The rise of tourism | Daily News


 

The rise of tourism

President Gotabaya Rajapaksa, in his Policy Statement delivered in Parliament on Friday, mentioned several industries that have the potential to propel Sri Lanka to the front ranks of Asia. Among them was tourism.

In the President’s own words, “one sector we can swiftly develop is the tourism industry. This sector, which earned US$ 4.4 billion in 2018, has space to grow to one that can earn revenue in excess of US$ 10 billion within the next few years. We will introduce a systematic programme to achieve this”.

In a boost to this goal, CNN Travel editors have selected Sri Lanka as one of the best places to visit calling it an essential destination.

It also urged readers not to miss the Kandy Esala Perahera, the annual festival of the Sacred Tooth Relic.

Although Sri Lanka is known for its sandy beaches, CNN Travel says that tourists should take a tour inland and immerse themselves in the rich history and culture. Says CNN: “Start in the ancient city of Polonnaruwa, the country’s capital in the 12th century. This UNESCO Heritage site has ruins of Buddhist temples and is frequented by Buddhist monks. A little over an hour to the west by car is the rock fortress, Sigiriya. Sometimes referred to as the ‘Eighth Wonder of the World’, this ancient volcanic formation that soars over 200 metres was developed into a palace fortress in the latter half of the 5th century. Another UNESCO World Heritage site, Sigiriya is one of the most-visited landmarks in Sri Lanka.”

In another boost, Sri Lanka has been ranked first for the category of Asia’s Best Nation for Wildlife Tourism by Top 10, one of Asia’s premier publications. As per the survey conducted on Asian countries, Sri Lanka was ranked first among five shortlisted countries for the category of “Asia’s Best Nation for Wildlife Tourism”. This is perhaps no surprise, given the wealth of wildlife on offer in our National Parks and elsewhere. Lonely Planet, on its part, has continued with Sri Lanka in the Number One position despite the April 21 attacks.

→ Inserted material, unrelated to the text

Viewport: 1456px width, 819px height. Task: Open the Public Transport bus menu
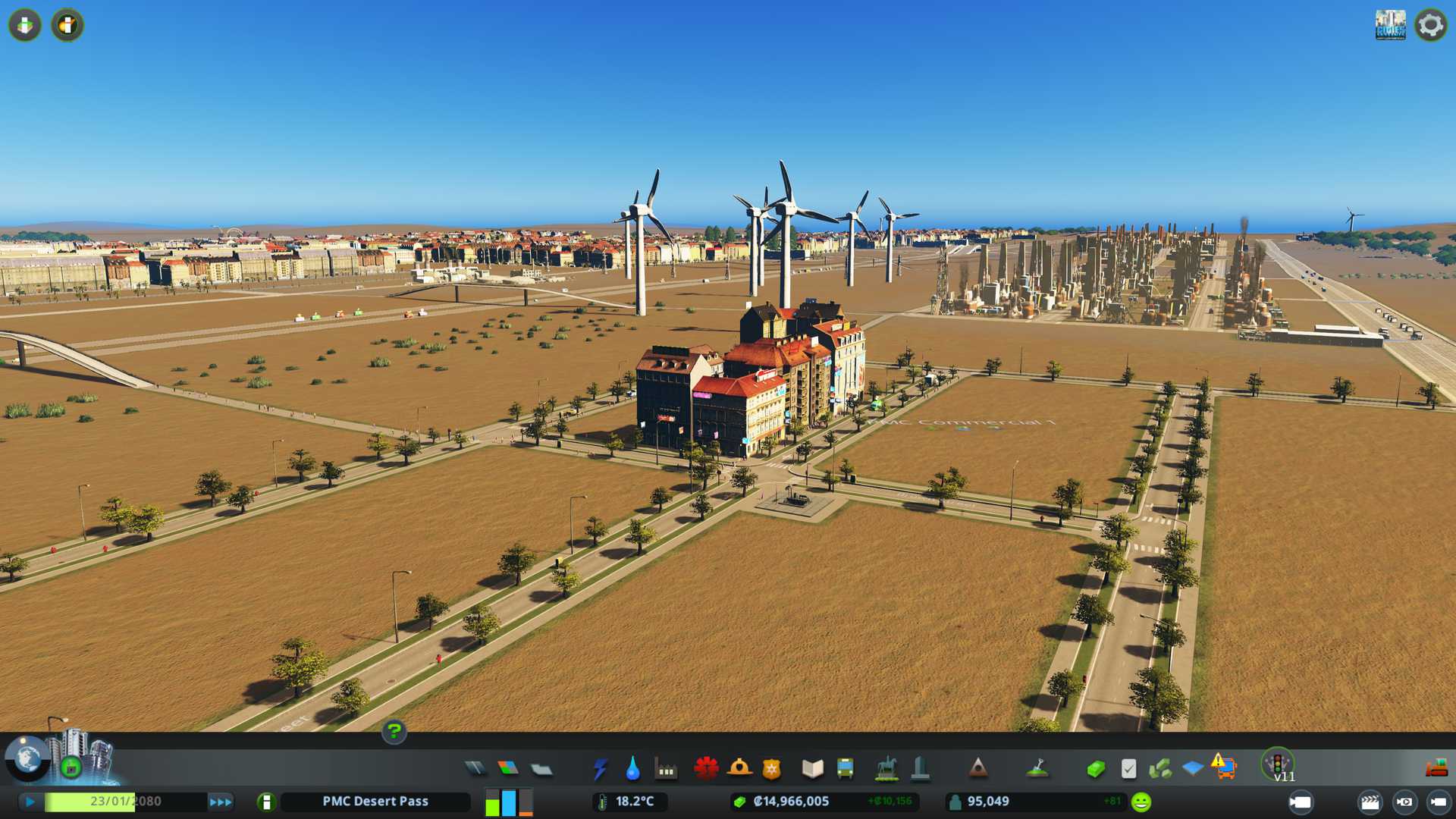click(845, 769)
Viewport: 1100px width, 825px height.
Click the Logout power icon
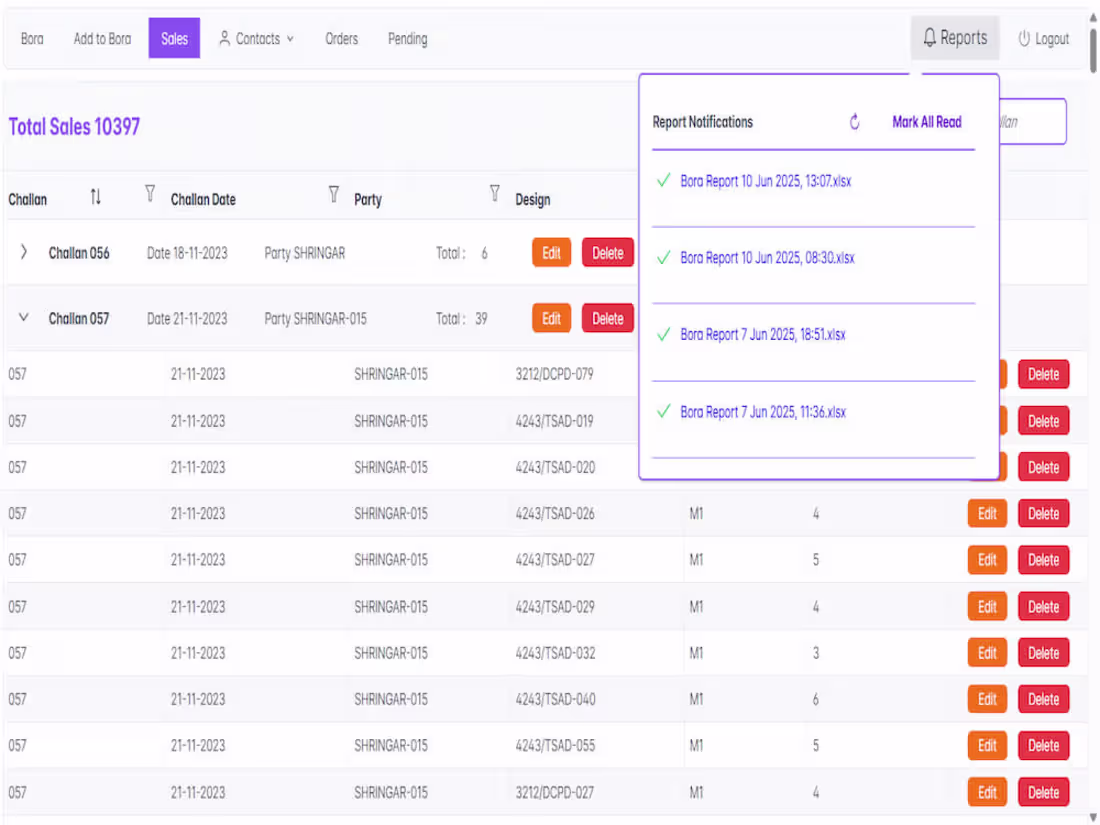[x=1021, y=37]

Indeed, the April 21 incidents practically decimated the local tourism industry overnight as several leading hotels were targeted by the attackers. Bookings were cancelled en masse, many airlines pulled out and even the remaining tourists left. However, in a remarkable turnaround, the tourism industry bounced back in a few months after all source market countries withdrew their adverse travel advisories. Right now, arrivals are at near-normal levels, bolstered by the issue of free visas on arrival to citizens of 48 countries.

The inbound travel and tourism industry now has a positive outlook and is well on track to realize the previous target of four million tourists per annum in the short term. Many new airlines have commenced services including LOT Polish (Warsaw), Salaam Air (Muscat) and Vistara (Mumbai) while others including Biman (Dhaka), Ethiopian (Addis Ababa) and JetStar (Australia) are reported to be waiting in the wings. Several leading hotel groups are constructing hotels in Colombo and elsewhere.

These developments will address two major concerns – the lack of seats inbound to Colombo as well as the lack of rooms during peak demand times. New attractions such as an upcoming cable car project in Nuwara Eliya should also help attract more tourists.

In developing the tourism sector, the authorities should not neglect the domestic tourists. They kept the industry alive during the dark days of 1988-89, the height of the conflict and of course, after the Easter Sunday attack.

However, now that tourism is back on track, there have been disturbing reports that some tourist establishments in the outstations were denying entry to local travellers. This “tourism apartheid” must end now. Everyone has the right to use hotel and restaurant facilities regardless of skin colour, ethnicity and other differences. In fact, according to several media reports, tourism authorities have threatened to take legal action against establishments found guilty of engaging in this discriminatory practice, which could ultimately result in the cancellation of their licenses. This is indeed the correct approach as tourism apartheid cannot be tolerated at any level.

We should also tap in to new source markets such as Eastern Europe, Africa, South America, Oceania and South East Asia. The current and proposed new flights from destinations such as Warsaw, Addis Ababa, Ho Minh City and Sydney should help in this endeavour.

We must also be mindful of the impact of Climate Change on the tourism industry and take steps to mitigate its effects from now onwards. Ours is a unique island but for tourism to thrive, it is essential to preserve our natural beauty, biodiversity and other attractions in a pristine state.